Thanks guys! I am pretty happy how it came out. I had a good machine to start with, some rusting on the way tubes, knobs, levers, bolts, and table rods, but they cleaned up pretty well, all with a wire brush of some size or another. I went through three of those wire brush wheels in the project Dennis LOL. Nothing was really all that bad, just dirty. I felt guilty at times painting over the original paint, because it was so good after I had clean it up, but I just wanted the "Greenie" 10ER, just a beautiful scheme, again, thanks Heathicus, great idea!
The Mark 7 was very handy because of it's speed control and reversing. I use it in lathe mode at 250 RPM and then had a hand drill with the wire brush going opposite direction of rotation braced against the tool rest. It took some time, but as you see they cleaned up pretty well. A few pits are left, but the headstock and the table carriage work like butter. I found a LOT of sawdust and just grime packed in the carriage locks in both the table carriage and the headstock locks. It was actually acting as a brake material in conjunction with the rough surface of the way tube. A pleasure to operate now. I forgot to put a picture of my tube turning solution (I will get a pic later and include it here). I just took a 4x4 block and turned it down to a cone. Then, with a BFH (Big Ferrous Hammer
) drove the tube onto the cone. I figured that at 250 RPM the tube would be easy to control. I was right. The other end of the tube was just riding on the crate pallet that the M7 was delivered on. I used a block screwed into the pallet to hold the tube into one place, the pallet had a couple of boards (not stock yet
) attached with wood screws at ninety degrees then another board secured to the end of the M7. It worked obviously
. The cone eventually "polished out" and would not hold the tube tight enough on the second tube, but my wife stepped in with another block I made with a "socket" that she used to press against the end of the tube with her hip to force it on the cone. I kept telling her to "put your weight into it!". She almost quit ....
It took me a lot of time to clean the tables. I really can't say why, it just did to get the "look" I was wanting. They are not perfect (nor finished yet) but good enough.
Dennis, I was thinking the same thing about the Mark 7. I was thinking if I walked into a showroom and was wanting to purchase a machine, the 10ER is more appealing .....
The fence detail, was just an inspiration from my hot rod and classic car overhaul days. I saw that 50's looking line and something just told me that needed a paint line. I just used a small ball peen hammer and cut the masking tape like I used to do with gasket material, then painted it. I am pleased with how that worked out.

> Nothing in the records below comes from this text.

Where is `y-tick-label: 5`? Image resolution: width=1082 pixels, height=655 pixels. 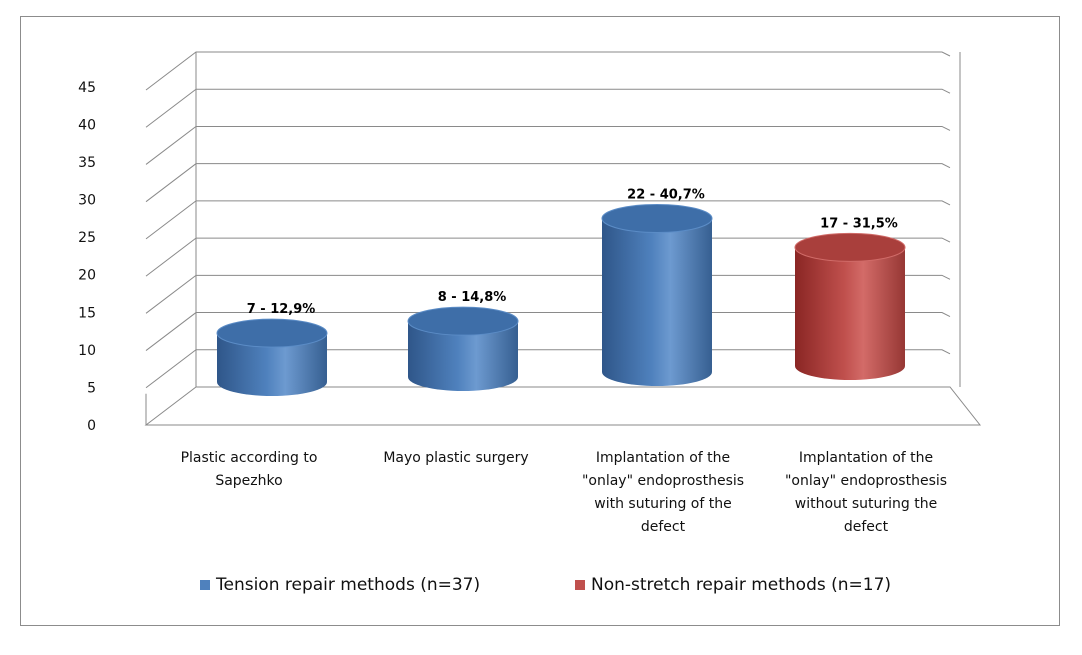
y-tick-label: 5 is located at coordinates (92, 388). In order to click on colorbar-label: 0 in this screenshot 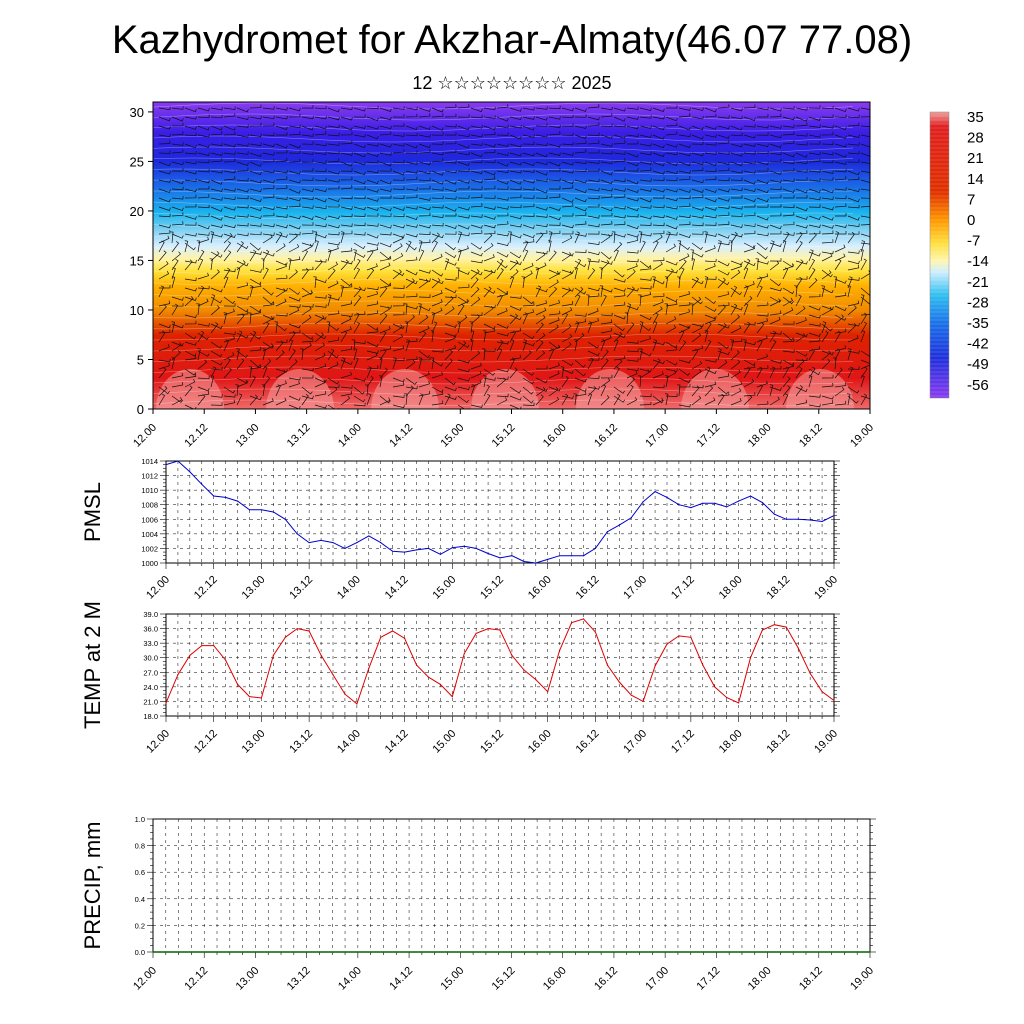, I will do `click(971, 220)`.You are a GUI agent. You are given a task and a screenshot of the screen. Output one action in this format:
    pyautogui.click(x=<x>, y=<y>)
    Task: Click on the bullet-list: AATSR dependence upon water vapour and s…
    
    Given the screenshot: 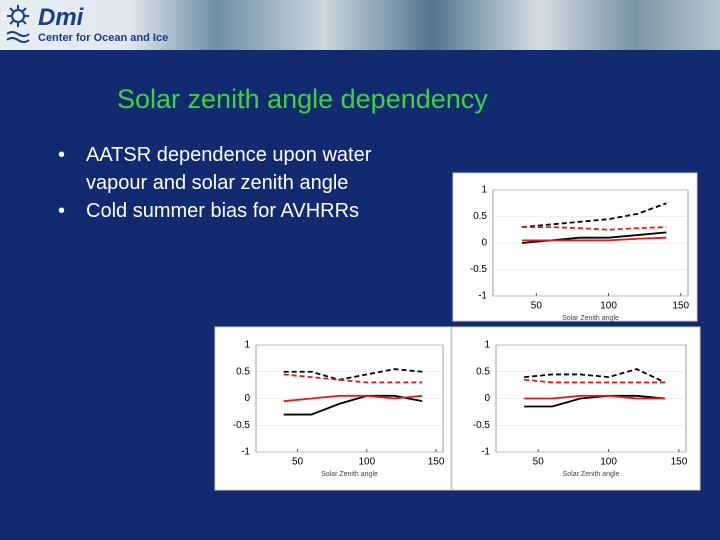 What is the action you would take?
    pyautogui.click(x=218, y=183)
    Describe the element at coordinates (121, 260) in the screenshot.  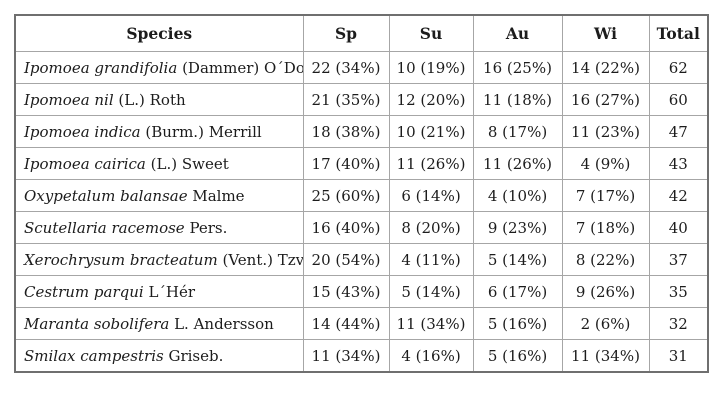
I see `species-scientific-name: Xerochrysum bracteatum` at that location.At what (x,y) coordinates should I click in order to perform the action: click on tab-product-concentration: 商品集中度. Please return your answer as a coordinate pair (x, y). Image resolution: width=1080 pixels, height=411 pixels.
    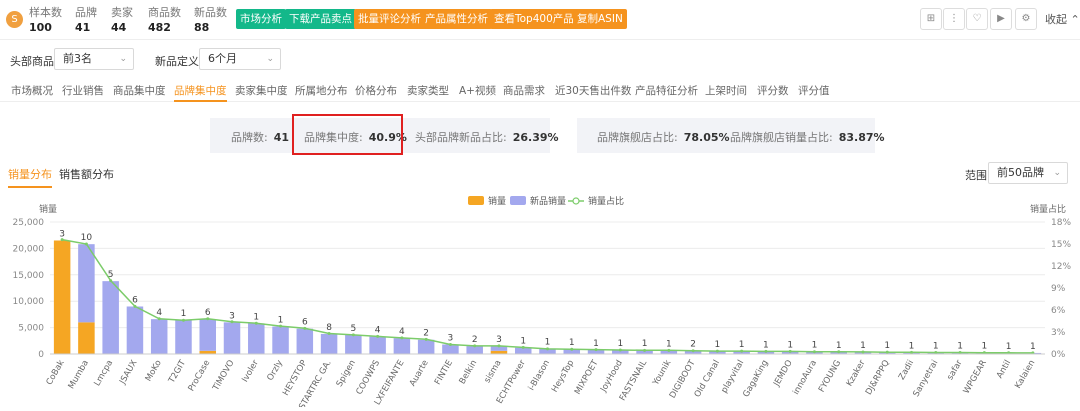
    Looking at the image, I should click on (140, 91).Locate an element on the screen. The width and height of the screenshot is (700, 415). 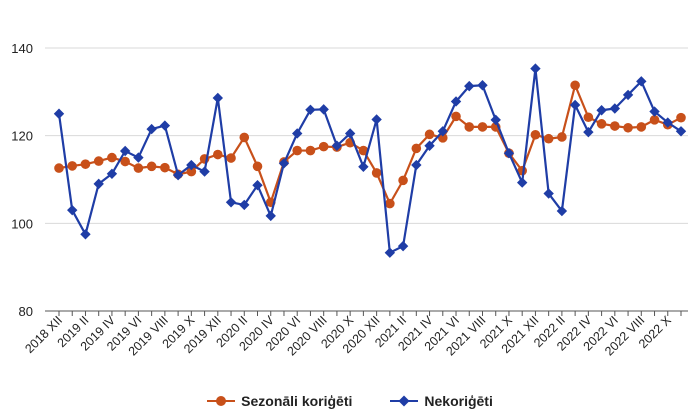
legend-label-seasonally-adjusted: Sezonāli koriģēti is located at coordinates (297, 401).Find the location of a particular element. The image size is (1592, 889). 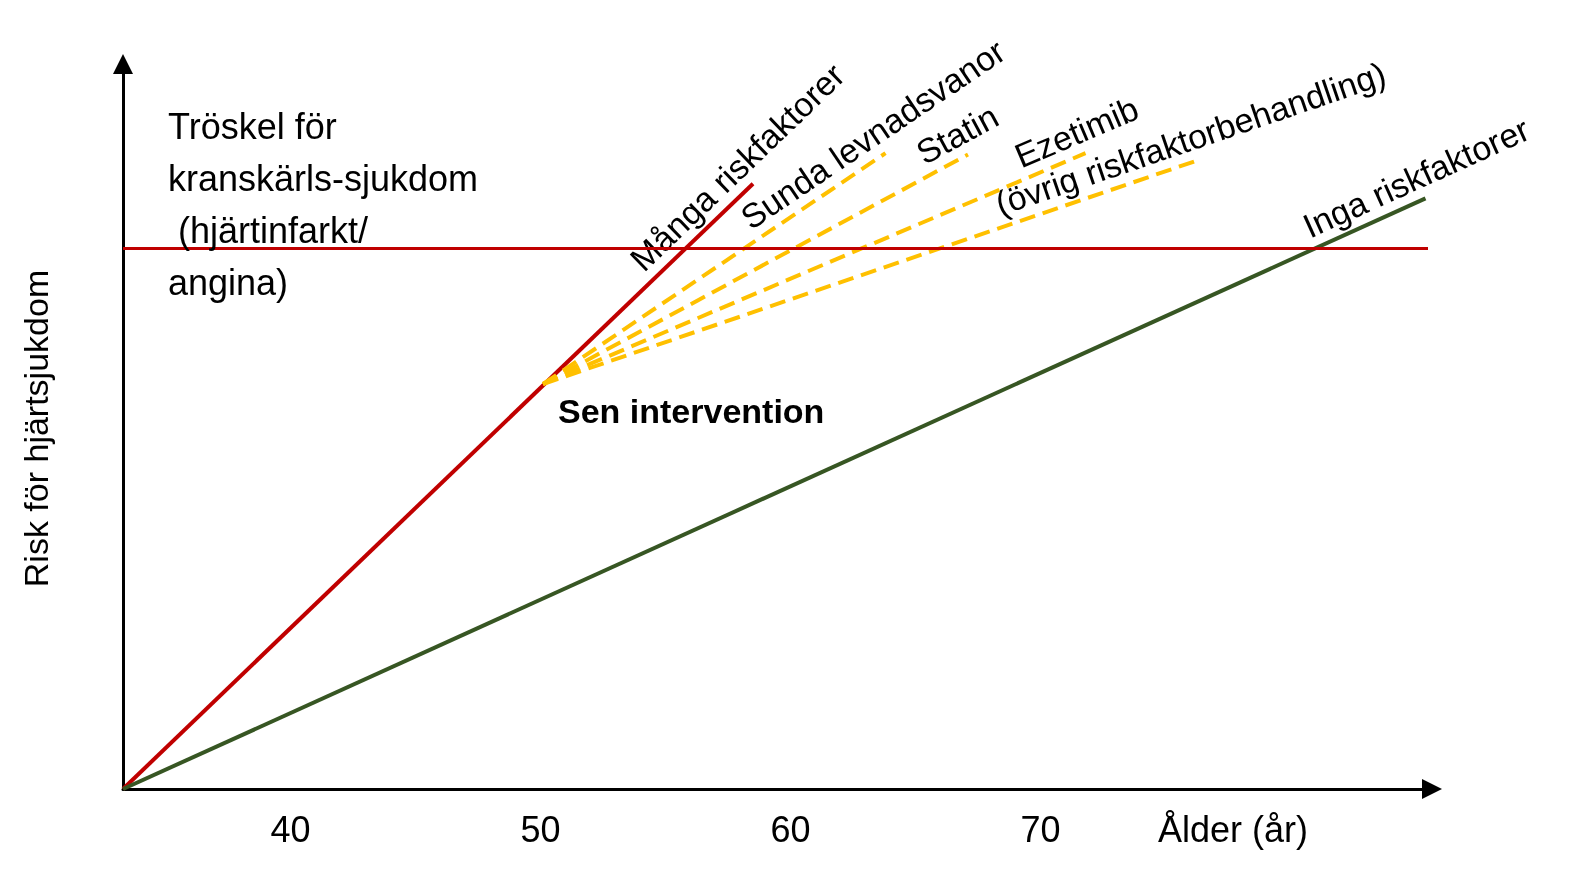

x-tick-label: 70 is located at coordinates (1040, 829).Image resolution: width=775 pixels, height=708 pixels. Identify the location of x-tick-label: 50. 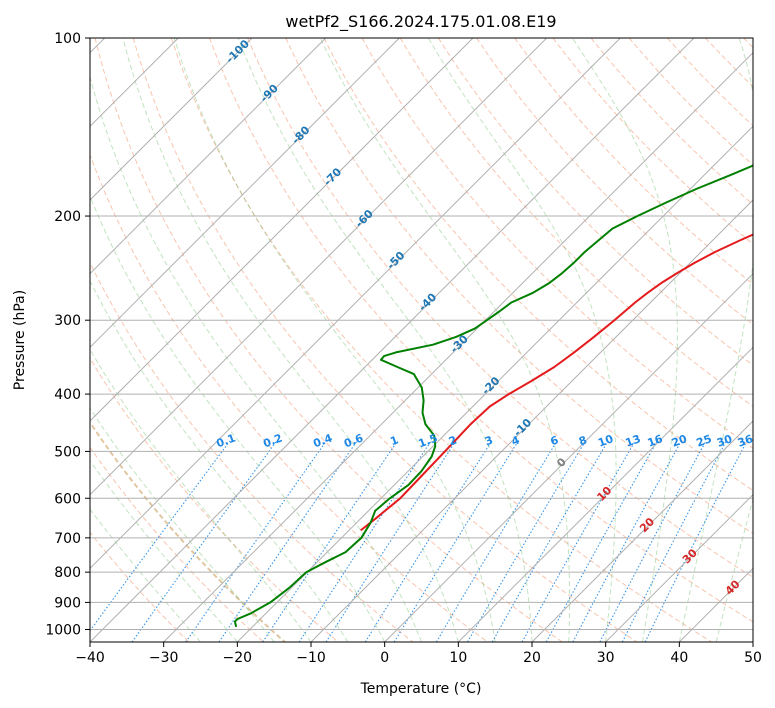
(753, 658).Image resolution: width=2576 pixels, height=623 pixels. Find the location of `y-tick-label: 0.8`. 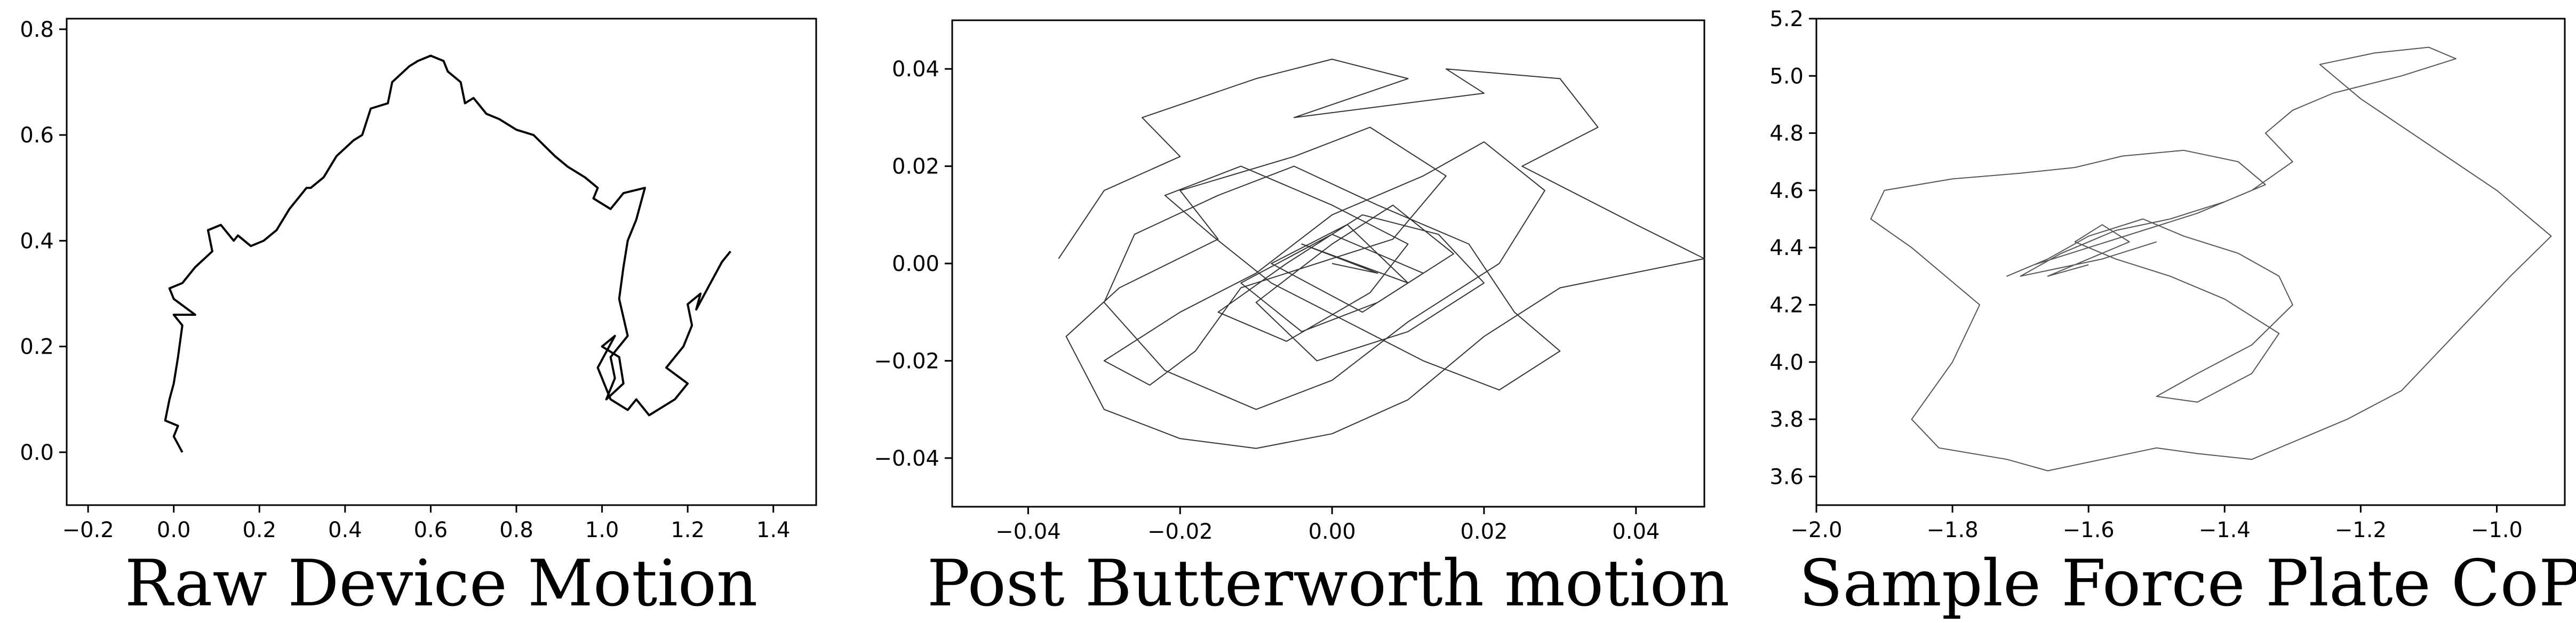

y-tick-label: 0.8 is located at coordinates (37, 30).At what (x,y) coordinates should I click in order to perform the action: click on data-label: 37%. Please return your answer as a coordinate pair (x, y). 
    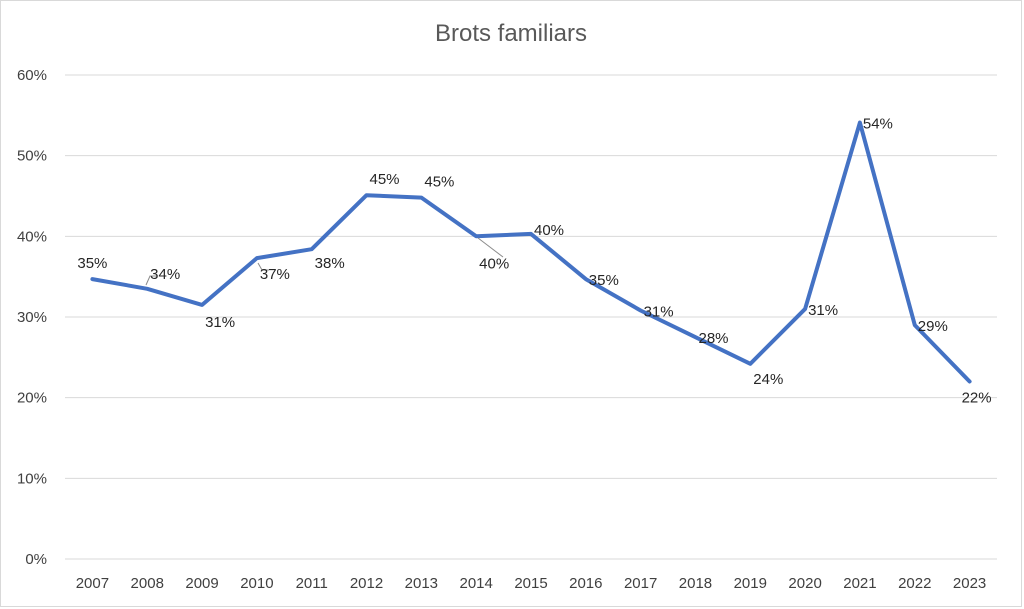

Anyway, she's done, I look forward to getting my new saw blade in a few days (Amazon). I will tell a secret if nobody will tell anyone. Right now, I like using the 10ER table saw better than the M7. The 7 was just doing a better job, but I think the new blade will change that. I know the PowerPro is far better for heavy and thick, but for small work pieces, I seem to drift to the 10ER more. I know, what can I say, I am a green horn .....
I can email any and all picture in their full 4 meg size if anyone wants them.